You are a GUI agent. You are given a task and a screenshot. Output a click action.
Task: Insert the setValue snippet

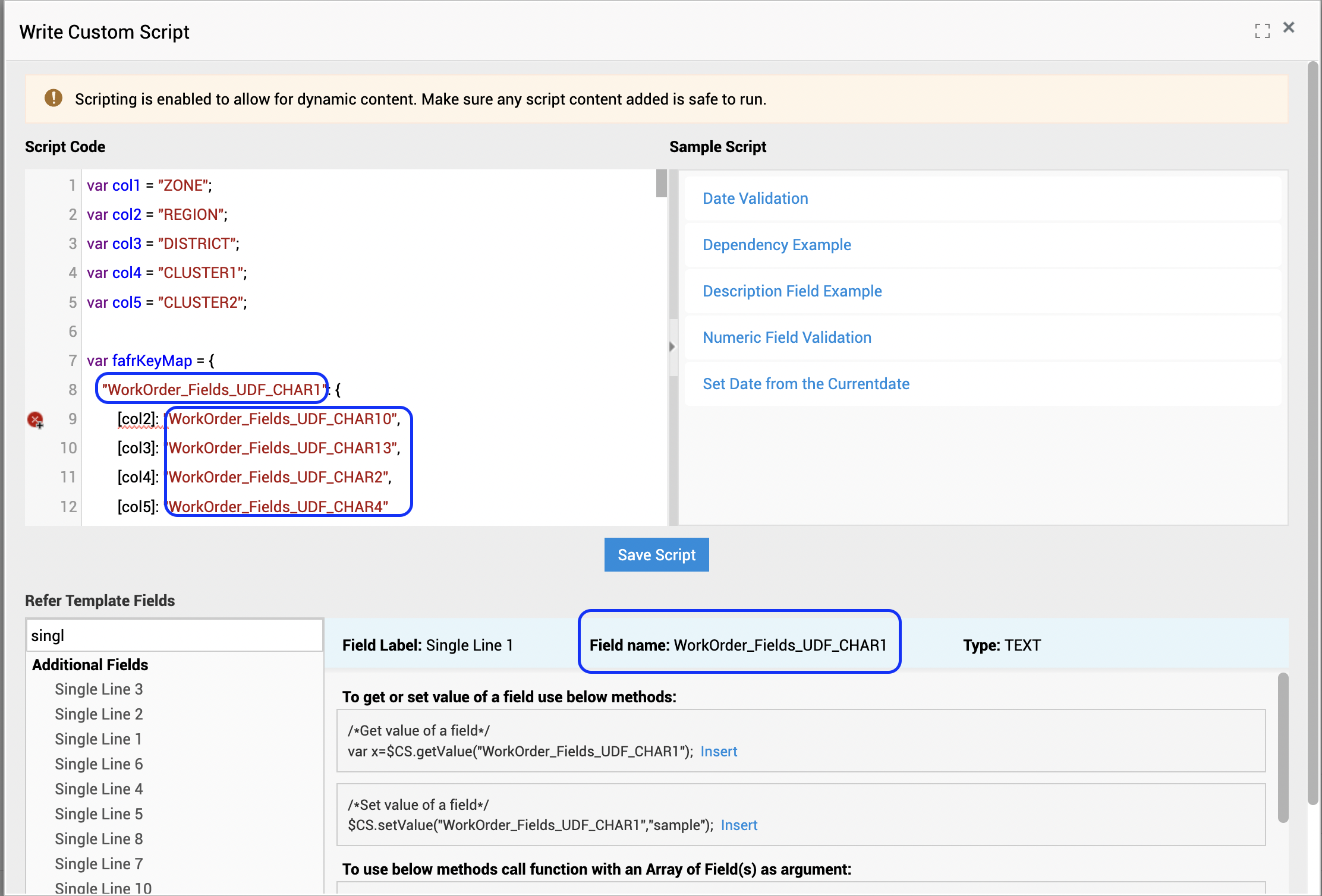click(739, 825)

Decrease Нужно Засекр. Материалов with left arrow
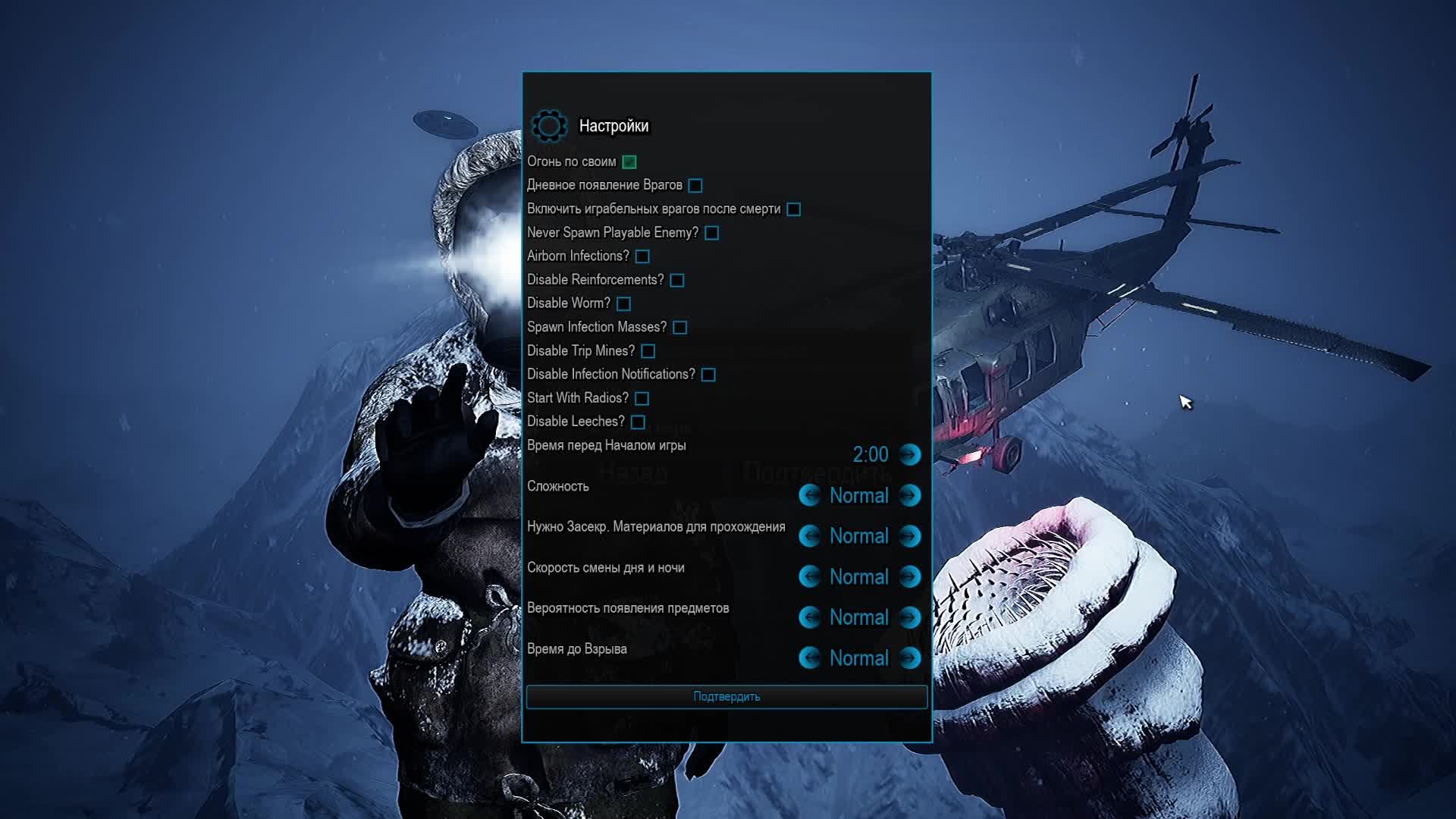tap(809, 536)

* * *

▶ _THE TASK_: Write out all the records again, exactly, minus any pictures.

▶ _ANSWER SPACE_:
You are a GUI agent. You are given a task and a screenshot. Output a click action.
Task: Insert the setValue snippet

click(739, 825)

Decrease Нужно Засекр. Материалов with left arrow
tap(809, 536)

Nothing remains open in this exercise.